4. It may aid the data collection step, as you will have already thought through what data benefits the analysis and collect accordingly. For instance, if participants’ age are not relevant to your analysis, you may not need to collect that data.
5. When manually preregistering data analysis decisions, it is difficult to cover all decisions, as you may not necessarily know which decisions you need to take until you sit down to do the actual analysis. Sitting down to actually do the analysis before having the data forces you to discover these open questions before you have any knowledge of the data.
6. It allows others (editors, supervisors, colleagues) to easily scrutinise your hypotheses and methodology before you gather data, possibly catching critical issues at an earlier stage.
7. In case of Bayesian analysis, it also necessitates determining the prior before having any knowledge of the data (again with an independently certified timestamp).
I quote from the paper on the Garden of Forking Paths:
“In this garden of forking paths, whatever route you take seems predetermined, but that’s because the choices are done implicitly. The researchers are not trying multiple tests to see which has the best p-value; rather, they are using their scientific common sense to formulate their hypotheses in reasonable way, given the data they have. The mistake is in thinking that, if the particular path that was chosen yields statistical significance, that this is strong evidence in favor of the hypothesis.”
I suppose, following the analogy of the Garden, that this methodology translates to drawing up a detailed and timestamped route through said garden before ever setting foot in it.
But maybe I am mistaken. I myself did statistical research for my master’s thesis, and engaged then, to my shame, in many of these bad practices – not out of ill intent, but just because I didn’t know any better. Fortunately, I think hardly a person ever read that thesis.
I did something similar with medical students. The data for their analysis would not be ready before the end of their research term. So I made up fake data and encouraged them to write a serious paper based on that arguing that we the got the real data it would take far less time to do a paper. Maybe just a bit of word processing to change what we guessed wrong. They agreed.
As I learned more about how the supervisors of these student worked (senior faculty members of prodigious medical schools) I convinced my director to allow me to choose not to work with them.

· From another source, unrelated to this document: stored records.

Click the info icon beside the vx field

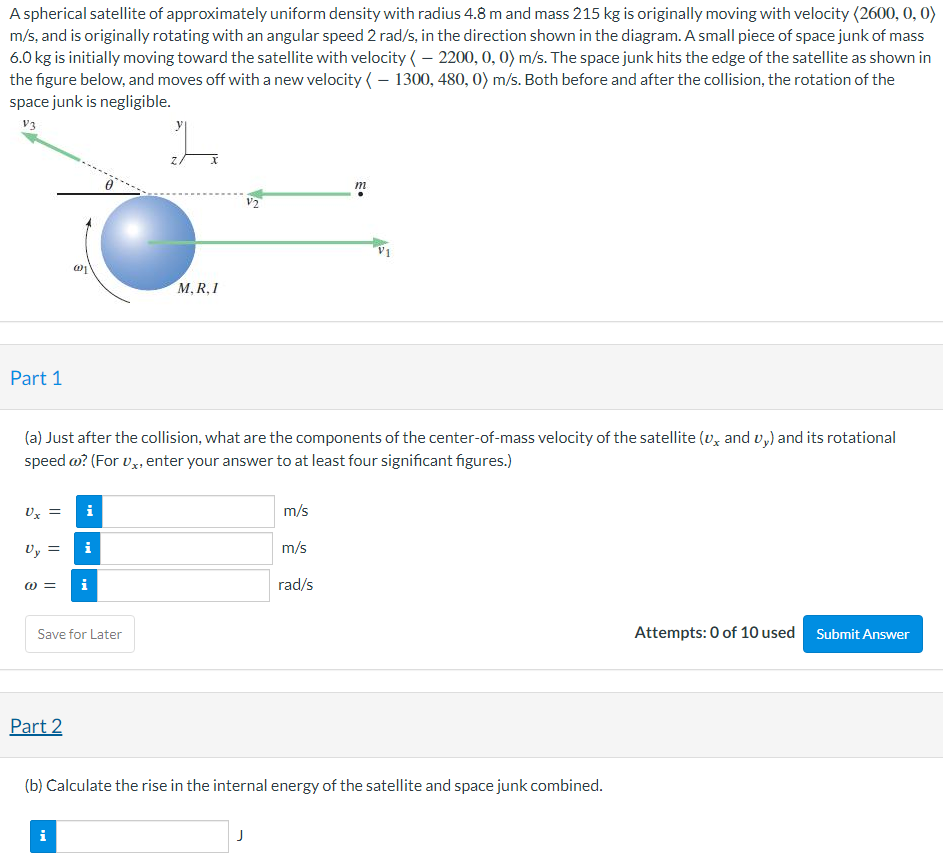tap(88, 511)
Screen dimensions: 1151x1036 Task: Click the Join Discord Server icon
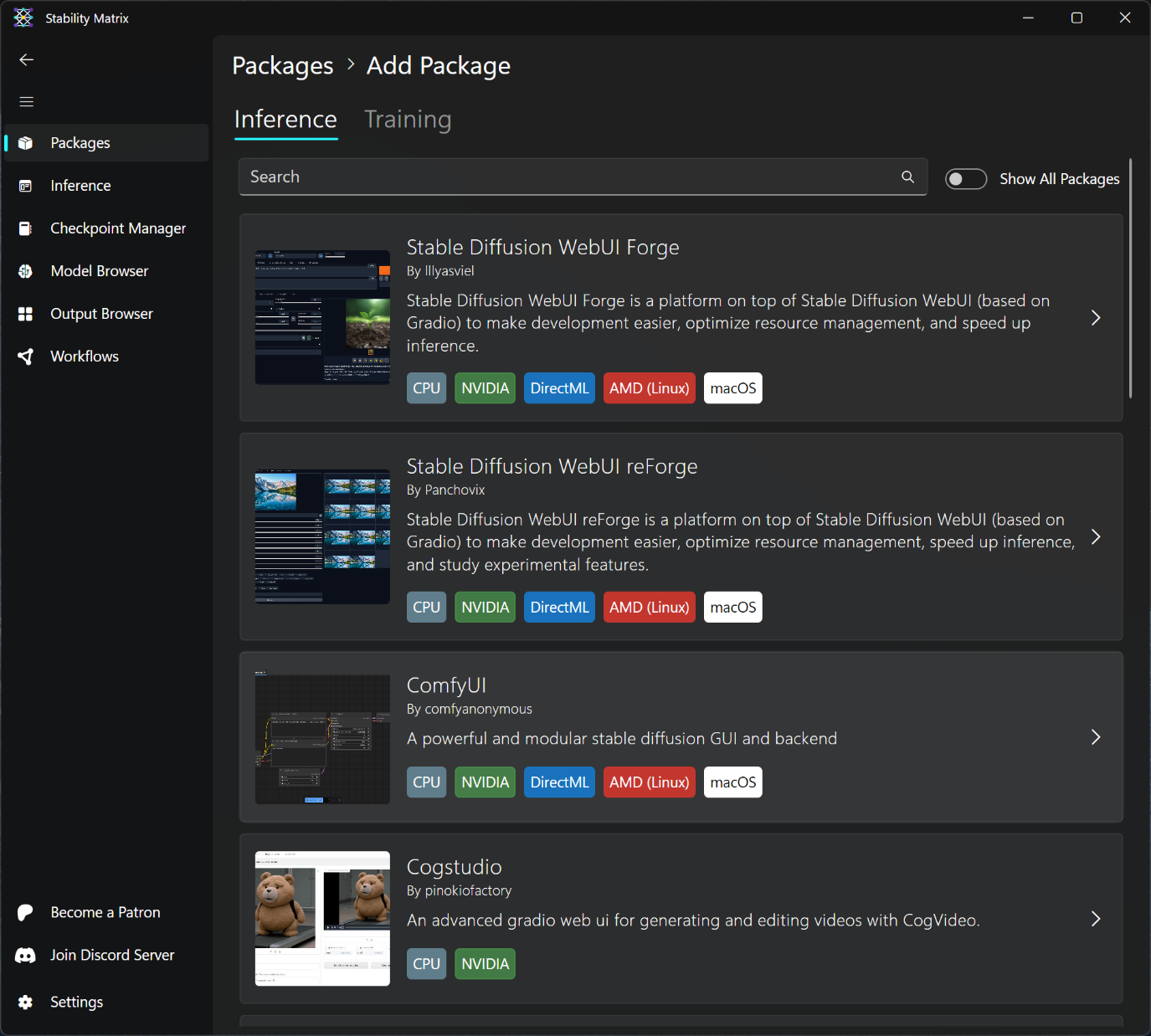pyautogui.click(x=26, y=955)
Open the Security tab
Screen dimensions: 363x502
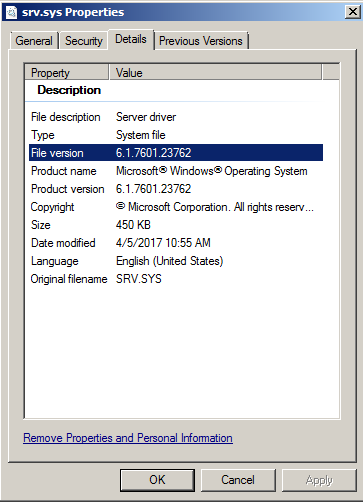[84, 41]
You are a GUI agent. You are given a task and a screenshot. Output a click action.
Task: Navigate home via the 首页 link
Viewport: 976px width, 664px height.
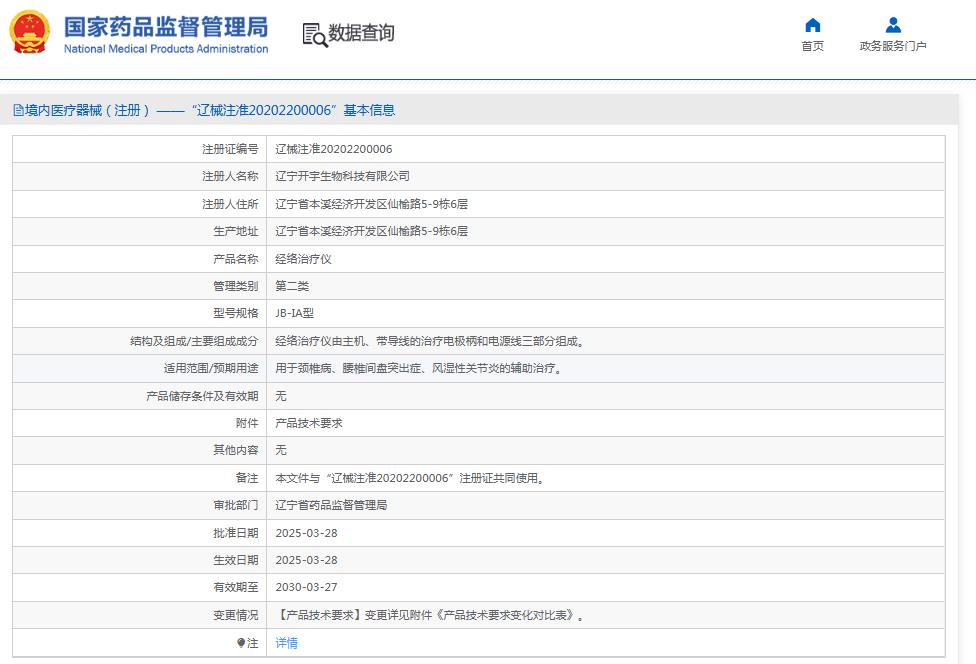[x=812, y=47]
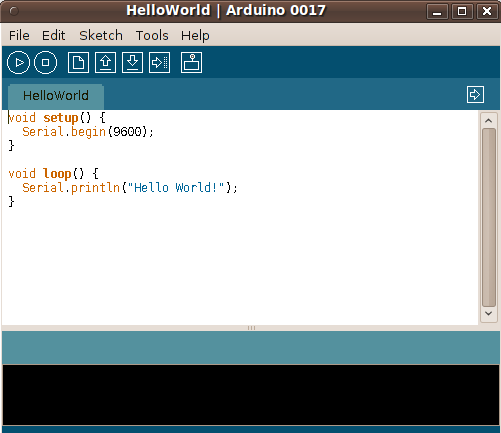
Task: Click the Verify/Compile play button
Action: pos(18,62)
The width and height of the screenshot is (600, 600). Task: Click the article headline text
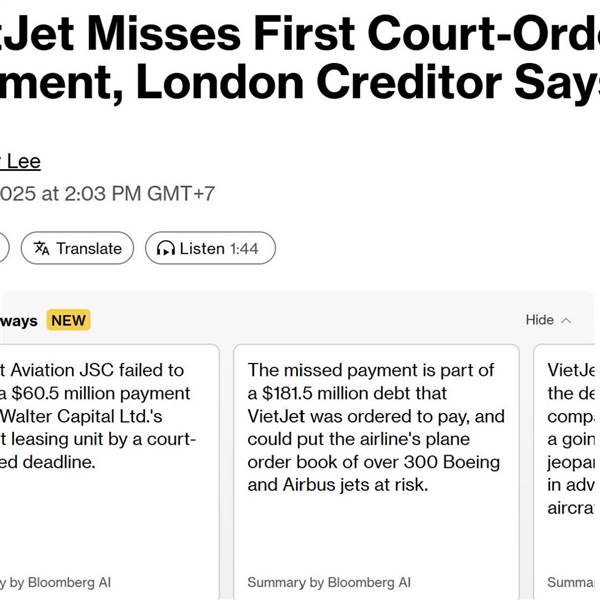click(x=300, y=57)
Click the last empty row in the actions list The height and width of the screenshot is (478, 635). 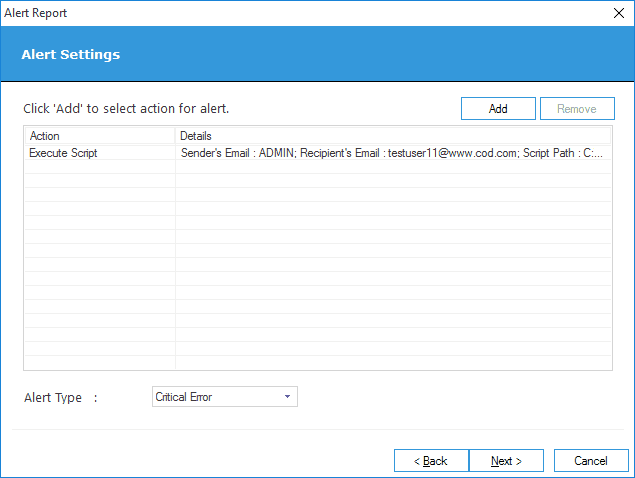[x=318, y=362]
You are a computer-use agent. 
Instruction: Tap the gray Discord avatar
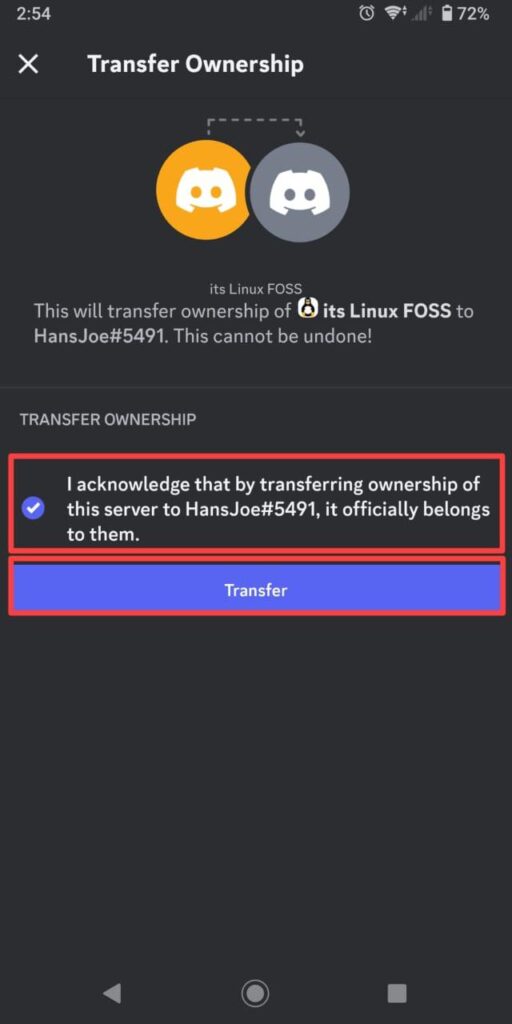300,192
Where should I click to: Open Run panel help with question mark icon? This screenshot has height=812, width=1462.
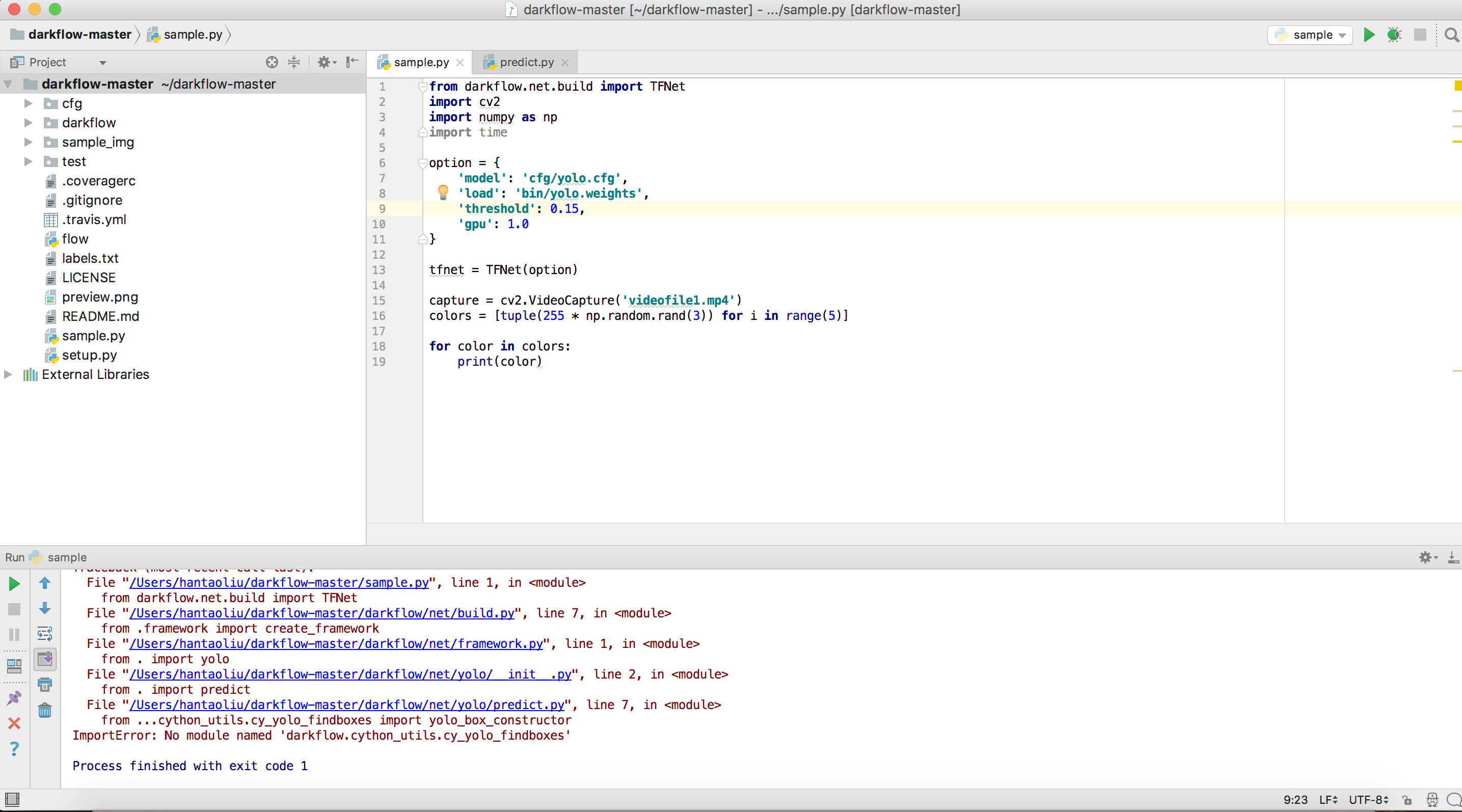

About two years later, someone from their group advised me that they (the supervisors) decided it was too much work to get the real data, so they sent the paper off as is.
Unfortunately, I could not be sure they were actually correct (maybe the supervisors changed their minds) and I no longer had access to files from the project or even the names of the students. I have no idea how many people have read the paper.
This is why we can’t have nice things.
This is a reasonably good summary of the differences between the cultures of the statistics and machine learning communities.
Think this belongs in this post
Hadley Wickham, a statistician from Hamilton, has won the international 2019 COPSS Presidents’ Award.
Previously the award has primarily recognised highly theoretical contributions to statistics. This year is the first time it has been awarded for practical application.
Congratulations to Hadley. The award is well deserved.
Regarding the quote, “This year is the first time it has been awarded for practical application.” . . . All I can say is, the award has been given for practical application at least once in the past!
OK – wrong on that ;-)
Next hypothesis? – This year is the first time it has been awarded to someone whose primary appointment is not in an academic department.
Seriously, I think that news article was trying to point to most of Hadley’s work having been about computation.
I do remember that the Statistical Society of Canada’s requirement for awards once was specified as “use of hard math in the resolution of a statistical problem.”